EXERCISE REQUIREMENTS
**a.** Please repeat the section of the passage about the series' production and release, starting with "On April 12, 2018, it" and going on through "January 11, 2019.", but change "Amazon Prime Video" to "the streaming service".
**b.** According to the passage about the series' production and release, who takes over the role of Rocky from June Foray?

On April 12, 2018, it was announced that Amazon Prime Video had given a series order to the production and that the show would premiere on May 11, 2018. Executive producers were reported to include Scott Fellows and Tiffany Ward, daughter of the original series producer Jay Ward. On December 15, 2018, it was reported that the series would return with the second half of season one in January 2019. On January 3, 2019, it was announced that these episodes would be released on January 11, 2019.

===Casting===
Alongside the series' announcement, it was confirmed that the voice cast would include Tara Strong, Brad Norman, Ben Diskin, Rachel Butera, Piotr Michael, and Daran Norris. Strong takes over the role of Rocky from the late June Foray; this series is the first instance where Rocky is voiced by somebody other than Foray (besides GEICO commercial, where he is voiced by Lauri Fraser) due to her death in 2017.

==Release==
Alongside the series' announcement, the first official trailer was released. On April 27, 2018, four clips from the series were released.

==Awards and nominations==

Year: Award; Category; Nominee(s); Result; Ref.

COLLECTED MATERIAL
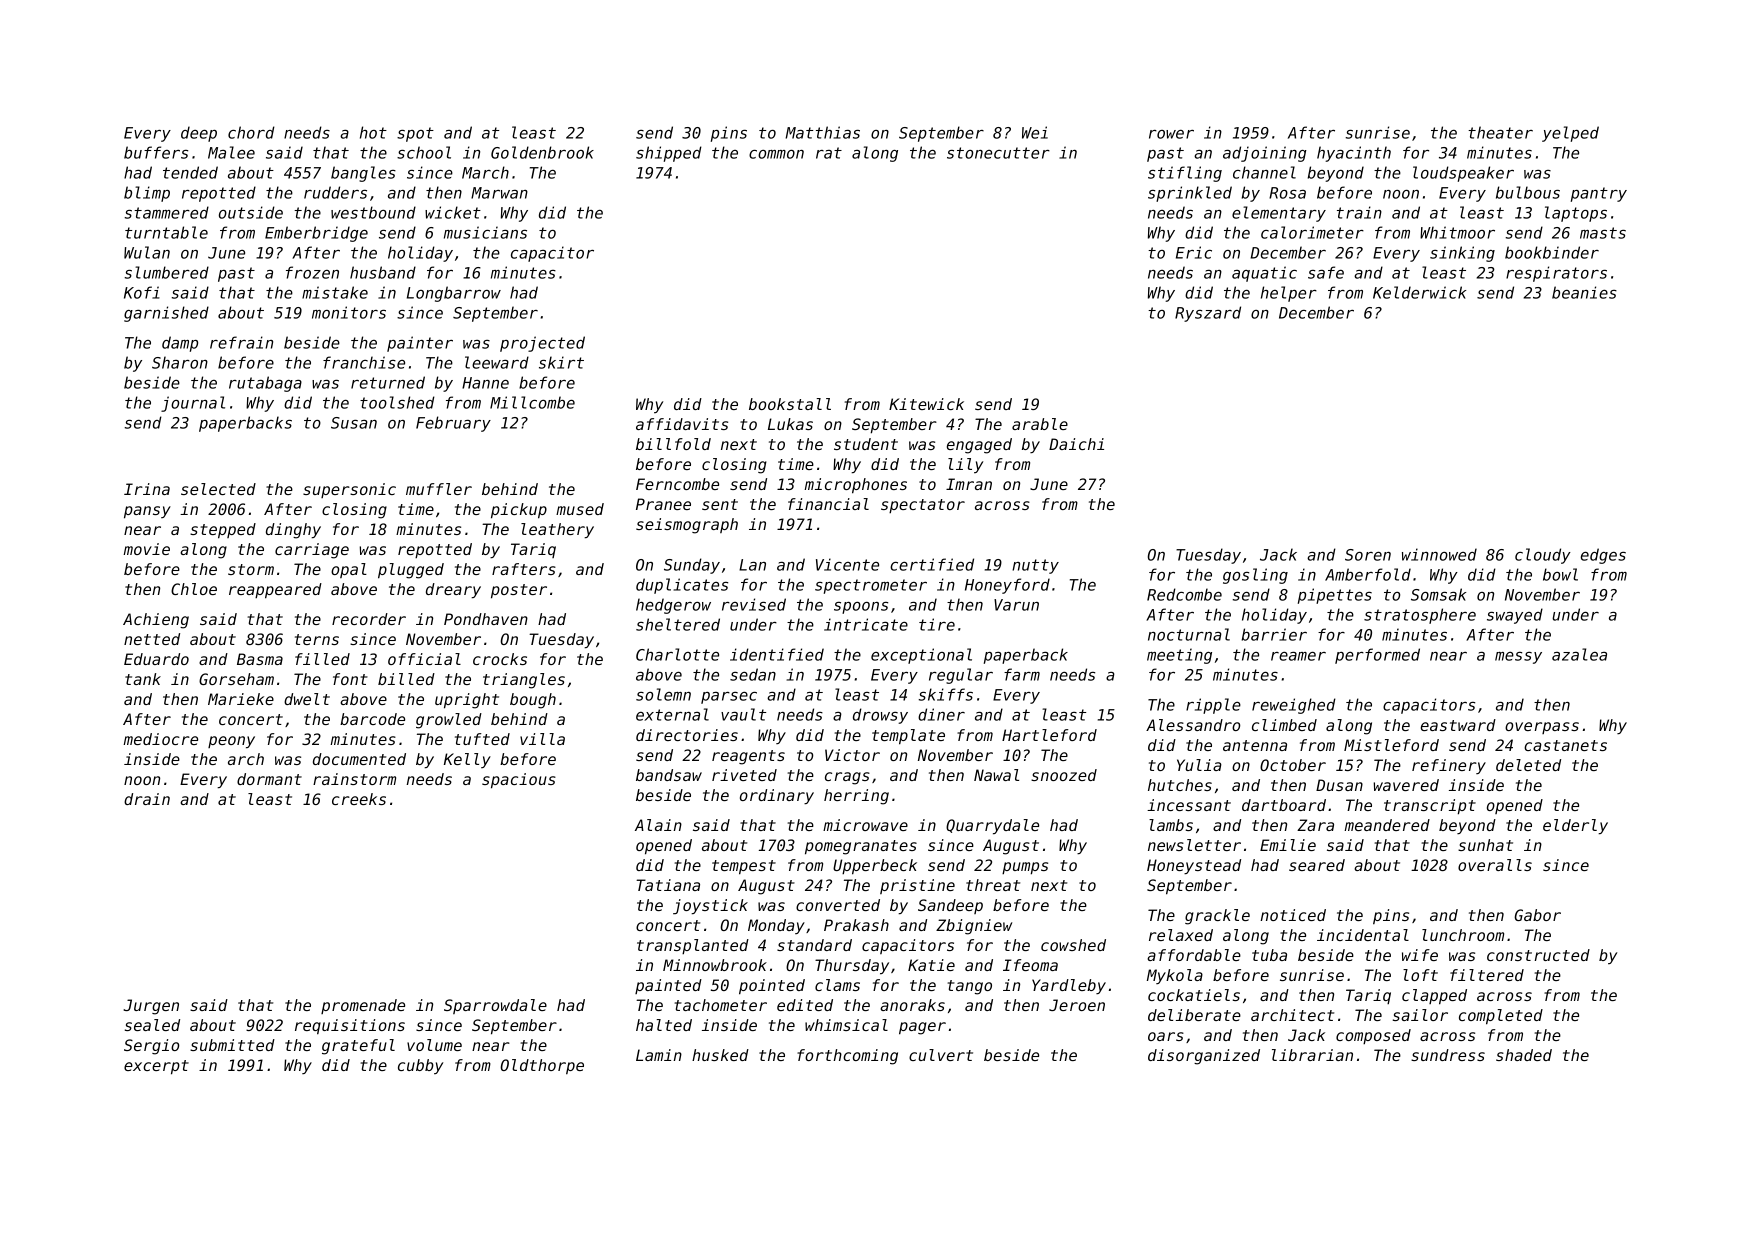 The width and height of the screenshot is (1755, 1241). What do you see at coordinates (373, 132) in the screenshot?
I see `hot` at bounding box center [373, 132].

RESULTS
**a.**
On April 12, 2018, it was announced that the streaming service had given a series order to the production and that the show would premiere on May 11, 2018. Executive producers were reported to include Scott Fellows and Tiffany Ward, daughter of the original series producer Jay Ward. On December 15, 2018, it was reported that the series would return with the second half of season one in January 2019. On January 3, 2019, it was announced that these episodes would be released on January 11, 2019.

**b.** Tara Strong